Max had made periodic visits to Winnipeg, where he had a sister and other relatives; he always asked about Cookie. But, of his visit in October 2005 (at age 71), he said, "I don't know what brought me to Winnipeg. It's almost as if I wasn't telling myself what was going on in my head." He called Miryom and left a message on her answering machine. She arrived home from a trip to the Maritimes and found multiple messages on her machine. She decided to return only Max's call that evening "and then brush him off." Unaware that he was now a widower, she reluctantly let herself be persuaded to meet him for breakfast the next morning, where he told Miryom that he had lost his wife to breast cancer. After breakfast, he asked to see Miryom's paintings. Romance did not cross the mind of either until he entered her condo. As soon as they were there, Max, still in his overcoat, spun her around, took her in his arms and kissed her. Miryom said that, when she kissed him back, an unspoken dream came true.

The future begins

Max returned to Ottawa the next day, called Miryom often and sent her a ticket to come visit the following week. In Ottawa, she met all four of Max's children. His two sons lived there and his two daughters had come from California and Israel, respectively, to help him move from his house into a condo. Miryom smiled and blushed: "One of his daughters said to me, 'Has he asked you to marry him?' " When I said no, she went on to say, 'He will, you know.' " Sure enough, as he took Cookie to the airport, Max looked at her suitcase and said, "I don't like the name on your suitcase."

"Is that a proposal?" she countered. "Yes, I guess it is."

It was a whirlwind romance. For two months, the couple alternated between keeping house in Ottawa and Winnipeg. In December, on the day that they were leaving for Israel, they stopped at the Ottawa courthouse to book a date to get married. The clerk said there was an opening at 4 p.m. that very day. "So I called my son," said Max. The ceremony was attended by Max's son, daughter-in-law and two grandsons "in white shirts and ties." After that, his closest friend drove them to the airport.

In Israel, Max's Jerusalem daughter urged them to have a religious ceremony, so "we went shopping for a trousseau" and arrangements were made, he said. On Jan. 2, 2006, the couple were married on the Haas Promenade overlooking the Old City of Jerusalem, witnessed by some 50 family and friends.

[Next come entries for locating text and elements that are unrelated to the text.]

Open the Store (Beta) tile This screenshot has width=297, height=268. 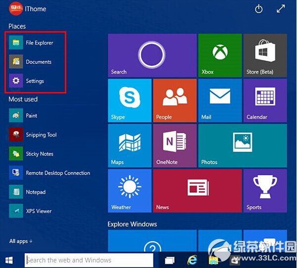[x=265, y=55]
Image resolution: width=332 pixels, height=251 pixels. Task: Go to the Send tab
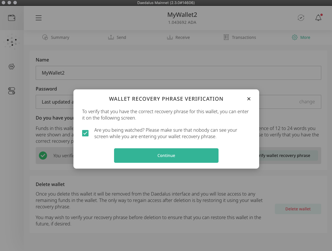[x=117, y=37]
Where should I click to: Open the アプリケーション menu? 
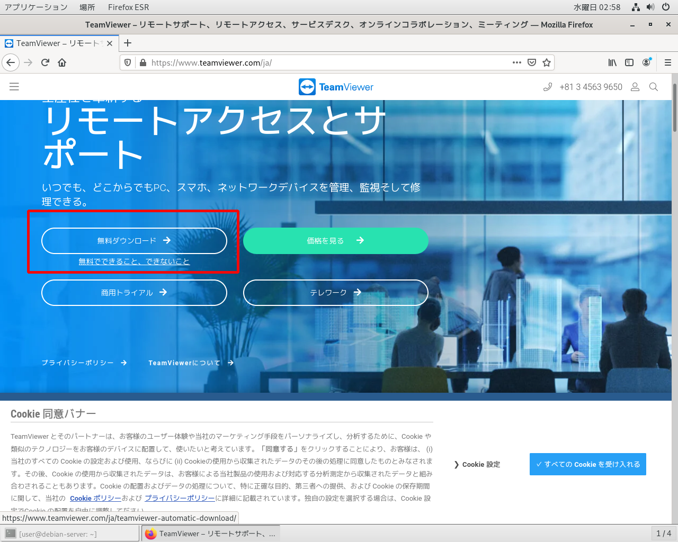[36, 7]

"You never think that at this age you're going to find somebody," mused Miryom, with a huge smile. "You've got to be lucky," a grinning Max chimed in.

The year since their marriage has been filled with happy times. Miryom and Max "enjoy spending scads of time together" and travelling around the globe. They have made Ottawa their headquarters for now, with Winnipeg a close second.

"We don't know for sure what we're going to do," said Max. "We're living our wonderful story every day. There are a lot of places that we haven't seen together. It's enough to enjoy each other's company, but we want to see things and go places while we have the health and strength to enjoy them."

The secret of their success, he said, is that "you've got to be open. The instant I embraced Cookie, I knew that was it. The rest was just detail.

"Life is a mystery; our lives have changed on a dime. Perhaps this was our fate waiting to happen, the unseen hand from above. But it takes the courage to reach out and seize what you know is good, and risk disappointment or rejection. It is no discredit to our previous partners to admit that we have never been happier in our lives."

Chana Thau is a personal historian and freelance writer living in Winnipeg.